I left the ARP just as the war was starting. My husband wanted me to look after the children at home. We lived on Wigton Street, one street over from Percy Street. One Easter Tuesday, I had just put my daughter to bed and I was boiling the kettle for a cup of Oxo. Just as the kettle boiled the air raid sirens went off. All the mills were in that area, Edenderry Mill, Ewart’s Mill and Brookfield Mill and a fortnight before they had bombed the shipyard and the aircraft factory. That’s why I was so quick to react, I suppose.
I was looking out the window and I saw the reflection of a flare; they dropped flares to light the area they wanted to bomb. I ran upstairs and lifted my daughter out of bed and we hid in the coalhole under the stairs in the house. My husband came in and we all huddled there. My husband put his arm around me. The bombs whistled through the sky and the next thing the house shook. They dropped many bombs and hit lots of houses in the area but one plane had dropped a landmine that landed directly on top of an air raid shelter in Percy Street. The shelter was not reinforced and took a direct hit and killed all the people inside. There were fifty people inside including a soldier and a sailor.

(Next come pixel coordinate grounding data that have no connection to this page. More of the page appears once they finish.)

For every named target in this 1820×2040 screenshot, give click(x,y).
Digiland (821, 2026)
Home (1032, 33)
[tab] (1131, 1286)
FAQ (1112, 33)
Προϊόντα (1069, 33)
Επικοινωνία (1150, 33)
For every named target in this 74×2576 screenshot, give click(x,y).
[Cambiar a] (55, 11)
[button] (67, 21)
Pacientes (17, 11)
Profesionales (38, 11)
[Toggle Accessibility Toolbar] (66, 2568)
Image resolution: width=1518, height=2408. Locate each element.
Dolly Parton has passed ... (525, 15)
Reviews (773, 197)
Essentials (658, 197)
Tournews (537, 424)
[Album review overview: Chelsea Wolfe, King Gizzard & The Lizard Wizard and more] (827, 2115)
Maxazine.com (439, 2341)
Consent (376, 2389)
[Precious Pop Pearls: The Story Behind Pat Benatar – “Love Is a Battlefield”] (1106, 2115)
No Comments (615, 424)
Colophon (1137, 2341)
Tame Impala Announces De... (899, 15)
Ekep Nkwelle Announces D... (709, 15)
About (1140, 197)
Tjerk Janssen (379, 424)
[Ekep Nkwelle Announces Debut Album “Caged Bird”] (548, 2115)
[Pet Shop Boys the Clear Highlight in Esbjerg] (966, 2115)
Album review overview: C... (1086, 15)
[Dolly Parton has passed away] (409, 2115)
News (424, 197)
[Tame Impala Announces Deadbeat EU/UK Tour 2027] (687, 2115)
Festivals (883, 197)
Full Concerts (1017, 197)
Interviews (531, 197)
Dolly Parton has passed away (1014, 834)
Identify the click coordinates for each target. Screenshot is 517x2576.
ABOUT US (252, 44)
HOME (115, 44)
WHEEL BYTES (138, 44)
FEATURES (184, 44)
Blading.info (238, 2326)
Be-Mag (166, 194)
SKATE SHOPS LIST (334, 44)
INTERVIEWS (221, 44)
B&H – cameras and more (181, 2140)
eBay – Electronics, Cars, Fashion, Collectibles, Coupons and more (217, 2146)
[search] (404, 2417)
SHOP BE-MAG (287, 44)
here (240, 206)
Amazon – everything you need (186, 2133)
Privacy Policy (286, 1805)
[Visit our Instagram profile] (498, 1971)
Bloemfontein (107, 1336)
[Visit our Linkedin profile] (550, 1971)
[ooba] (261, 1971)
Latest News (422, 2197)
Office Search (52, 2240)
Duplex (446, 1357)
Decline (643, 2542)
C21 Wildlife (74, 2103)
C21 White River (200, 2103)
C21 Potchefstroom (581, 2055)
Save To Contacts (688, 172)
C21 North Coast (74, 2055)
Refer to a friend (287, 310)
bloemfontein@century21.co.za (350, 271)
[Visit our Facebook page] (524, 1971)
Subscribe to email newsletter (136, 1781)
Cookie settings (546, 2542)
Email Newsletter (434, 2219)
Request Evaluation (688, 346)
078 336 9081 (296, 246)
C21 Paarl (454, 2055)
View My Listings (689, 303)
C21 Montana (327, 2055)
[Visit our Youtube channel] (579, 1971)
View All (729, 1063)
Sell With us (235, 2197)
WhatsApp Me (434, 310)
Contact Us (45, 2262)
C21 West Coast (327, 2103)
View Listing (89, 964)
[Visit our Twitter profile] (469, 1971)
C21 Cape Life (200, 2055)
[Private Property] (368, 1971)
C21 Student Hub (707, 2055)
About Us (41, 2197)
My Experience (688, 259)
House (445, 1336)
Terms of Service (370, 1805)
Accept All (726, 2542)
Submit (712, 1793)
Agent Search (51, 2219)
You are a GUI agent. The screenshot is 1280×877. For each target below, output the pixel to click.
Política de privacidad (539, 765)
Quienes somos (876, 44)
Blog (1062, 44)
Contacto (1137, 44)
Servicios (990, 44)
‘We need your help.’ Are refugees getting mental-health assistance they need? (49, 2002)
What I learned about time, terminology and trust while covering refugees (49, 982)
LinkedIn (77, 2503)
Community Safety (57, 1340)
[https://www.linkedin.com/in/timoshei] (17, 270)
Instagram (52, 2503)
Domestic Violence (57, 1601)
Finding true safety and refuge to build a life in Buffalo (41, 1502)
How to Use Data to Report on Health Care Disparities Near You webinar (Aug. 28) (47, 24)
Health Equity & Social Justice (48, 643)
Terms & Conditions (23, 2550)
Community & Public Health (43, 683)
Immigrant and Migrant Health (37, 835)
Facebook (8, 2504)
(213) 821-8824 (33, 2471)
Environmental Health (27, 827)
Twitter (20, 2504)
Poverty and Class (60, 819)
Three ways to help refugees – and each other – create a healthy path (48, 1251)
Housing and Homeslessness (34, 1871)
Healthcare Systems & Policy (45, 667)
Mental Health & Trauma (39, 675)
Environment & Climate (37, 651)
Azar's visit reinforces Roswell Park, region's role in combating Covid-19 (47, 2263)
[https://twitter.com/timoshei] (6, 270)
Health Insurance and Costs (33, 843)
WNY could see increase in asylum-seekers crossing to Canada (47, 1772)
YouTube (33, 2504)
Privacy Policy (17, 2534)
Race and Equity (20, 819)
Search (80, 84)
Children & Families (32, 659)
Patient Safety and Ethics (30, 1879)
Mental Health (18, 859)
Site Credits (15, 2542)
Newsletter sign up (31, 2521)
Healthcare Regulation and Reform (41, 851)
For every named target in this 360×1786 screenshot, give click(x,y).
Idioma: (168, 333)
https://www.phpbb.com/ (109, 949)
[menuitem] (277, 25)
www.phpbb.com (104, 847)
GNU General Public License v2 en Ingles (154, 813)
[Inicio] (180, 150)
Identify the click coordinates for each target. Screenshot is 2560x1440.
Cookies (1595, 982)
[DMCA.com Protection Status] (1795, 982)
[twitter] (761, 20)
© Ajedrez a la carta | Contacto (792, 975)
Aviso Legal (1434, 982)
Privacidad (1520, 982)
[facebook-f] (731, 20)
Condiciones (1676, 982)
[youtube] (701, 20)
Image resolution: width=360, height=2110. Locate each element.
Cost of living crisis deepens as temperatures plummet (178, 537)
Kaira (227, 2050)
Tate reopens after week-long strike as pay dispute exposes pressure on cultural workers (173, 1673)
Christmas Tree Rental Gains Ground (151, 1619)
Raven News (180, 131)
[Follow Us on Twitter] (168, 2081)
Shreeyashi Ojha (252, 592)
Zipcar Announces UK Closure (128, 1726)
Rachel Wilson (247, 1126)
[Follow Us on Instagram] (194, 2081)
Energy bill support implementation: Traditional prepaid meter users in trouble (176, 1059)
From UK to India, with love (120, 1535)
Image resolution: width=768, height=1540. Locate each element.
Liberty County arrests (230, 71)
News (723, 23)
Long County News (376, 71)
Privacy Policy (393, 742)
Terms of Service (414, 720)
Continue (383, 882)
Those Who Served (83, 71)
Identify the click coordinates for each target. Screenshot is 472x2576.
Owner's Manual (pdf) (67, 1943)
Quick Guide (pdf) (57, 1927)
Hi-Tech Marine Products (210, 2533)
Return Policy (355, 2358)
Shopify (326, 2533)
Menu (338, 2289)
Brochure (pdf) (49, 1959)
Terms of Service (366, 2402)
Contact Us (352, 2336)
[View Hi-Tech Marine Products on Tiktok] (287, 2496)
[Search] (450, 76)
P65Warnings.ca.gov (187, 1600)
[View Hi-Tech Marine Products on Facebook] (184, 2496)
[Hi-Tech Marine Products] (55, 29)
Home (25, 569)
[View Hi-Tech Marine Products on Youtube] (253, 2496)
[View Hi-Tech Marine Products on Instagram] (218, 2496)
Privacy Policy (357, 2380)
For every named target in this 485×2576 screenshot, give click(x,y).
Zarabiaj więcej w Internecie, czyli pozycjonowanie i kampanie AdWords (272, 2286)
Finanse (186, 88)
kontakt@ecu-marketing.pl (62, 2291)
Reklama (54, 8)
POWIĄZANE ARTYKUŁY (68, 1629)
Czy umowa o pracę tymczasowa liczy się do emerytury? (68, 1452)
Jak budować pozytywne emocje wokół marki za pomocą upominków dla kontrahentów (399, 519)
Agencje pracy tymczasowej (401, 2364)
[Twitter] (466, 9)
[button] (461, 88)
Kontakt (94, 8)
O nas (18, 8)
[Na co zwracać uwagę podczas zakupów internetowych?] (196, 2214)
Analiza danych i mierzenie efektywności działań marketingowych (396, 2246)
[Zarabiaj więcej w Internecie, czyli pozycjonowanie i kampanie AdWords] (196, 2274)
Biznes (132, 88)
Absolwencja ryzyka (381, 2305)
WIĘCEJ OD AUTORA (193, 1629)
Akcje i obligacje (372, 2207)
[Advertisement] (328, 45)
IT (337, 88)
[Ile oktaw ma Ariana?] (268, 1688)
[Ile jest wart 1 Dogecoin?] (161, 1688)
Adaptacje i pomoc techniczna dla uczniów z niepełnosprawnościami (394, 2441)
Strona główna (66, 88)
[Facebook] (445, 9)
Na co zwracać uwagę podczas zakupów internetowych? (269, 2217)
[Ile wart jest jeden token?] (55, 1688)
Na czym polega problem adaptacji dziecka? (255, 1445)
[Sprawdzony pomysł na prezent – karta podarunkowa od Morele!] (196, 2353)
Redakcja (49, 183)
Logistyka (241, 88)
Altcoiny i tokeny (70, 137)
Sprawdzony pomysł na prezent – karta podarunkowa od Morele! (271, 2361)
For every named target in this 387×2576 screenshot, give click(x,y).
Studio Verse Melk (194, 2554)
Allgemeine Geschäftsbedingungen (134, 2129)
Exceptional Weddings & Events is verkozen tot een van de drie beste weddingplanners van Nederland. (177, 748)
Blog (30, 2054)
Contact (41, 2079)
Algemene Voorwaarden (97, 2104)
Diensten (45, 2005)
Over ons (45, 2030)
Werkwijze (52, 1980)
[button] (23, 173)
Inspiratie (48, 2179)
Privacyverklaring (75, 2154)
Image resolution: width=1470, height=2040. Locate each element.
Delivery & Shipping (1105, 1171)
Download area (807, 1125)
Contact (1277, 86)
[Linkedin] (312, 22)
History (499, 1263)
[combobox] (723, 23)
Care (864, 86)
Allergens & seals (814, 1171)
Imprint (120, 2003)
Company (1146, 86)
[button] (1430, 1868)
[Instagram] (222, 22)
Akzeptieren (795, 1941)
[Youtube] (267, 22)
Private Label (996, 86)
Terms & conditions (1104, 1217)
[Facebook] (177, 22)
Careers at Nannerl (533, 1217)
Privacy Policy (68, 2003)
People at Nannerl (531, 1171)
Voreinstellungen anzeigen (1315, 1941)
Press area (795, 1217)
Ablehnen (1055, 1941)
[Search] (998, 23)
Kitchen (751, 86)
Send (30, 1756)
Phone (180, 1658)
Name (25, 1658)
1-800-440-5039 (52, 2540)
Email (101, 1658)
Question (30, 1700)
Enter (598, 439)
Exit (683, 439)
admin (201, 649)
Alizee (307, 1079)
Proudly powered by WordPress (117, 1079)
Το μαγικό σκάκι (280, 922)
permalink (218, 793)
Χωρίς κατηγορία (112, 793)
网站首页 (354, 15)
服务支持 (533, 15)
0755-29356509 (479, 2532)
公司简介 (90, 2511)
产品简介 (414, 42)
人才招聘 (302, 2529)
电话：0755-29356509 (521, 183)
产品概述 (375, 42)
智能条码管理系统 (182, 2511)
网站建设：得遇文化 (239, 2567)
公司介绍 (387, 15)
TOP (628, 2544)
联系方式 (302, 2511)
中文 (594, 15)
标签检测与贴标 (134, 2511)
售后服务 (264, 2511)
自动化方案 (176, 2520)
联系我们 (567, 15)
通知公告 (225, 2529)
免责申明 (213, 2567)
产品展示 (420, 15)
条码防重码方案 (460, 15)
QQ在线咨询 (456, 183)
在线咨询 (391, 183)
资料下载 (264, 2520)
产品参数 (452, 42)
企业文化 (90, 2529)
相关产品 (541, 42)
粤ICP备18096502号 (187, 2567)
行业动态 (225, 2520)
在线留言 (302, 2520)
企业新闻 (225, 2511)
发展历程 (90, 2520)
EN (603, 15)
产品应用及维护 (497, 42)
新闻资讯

There were people crying in the streets that night. I went upstairs in our house and the ceiling had collapsed in my daughter’s room; she would have been killed if she had still been lying there.
I left to go and check on my mother and my sisters and as I was walking through the back streets the sun was coming up. I saw my doctor on his knees tending to a woman. I said “Morning Doctor,” and when he turned he had such a look of pain on his face after such a disaster.
It was very strange because every house had its front door damaged, except one door would be blown in and the next would be blown out, alternately all the way up the street.
The walls of our house and all the other houses in the street cracked open. We lived right in the middle of the street and you could see all the way up through the back rooms of each house to the end of the street. All the houses had to be renovated after the bombing and we couldn’t live in our house so we moved to Straid near Ballyclare for a couple of months.
The children were then sent to Randalstown as evacuees.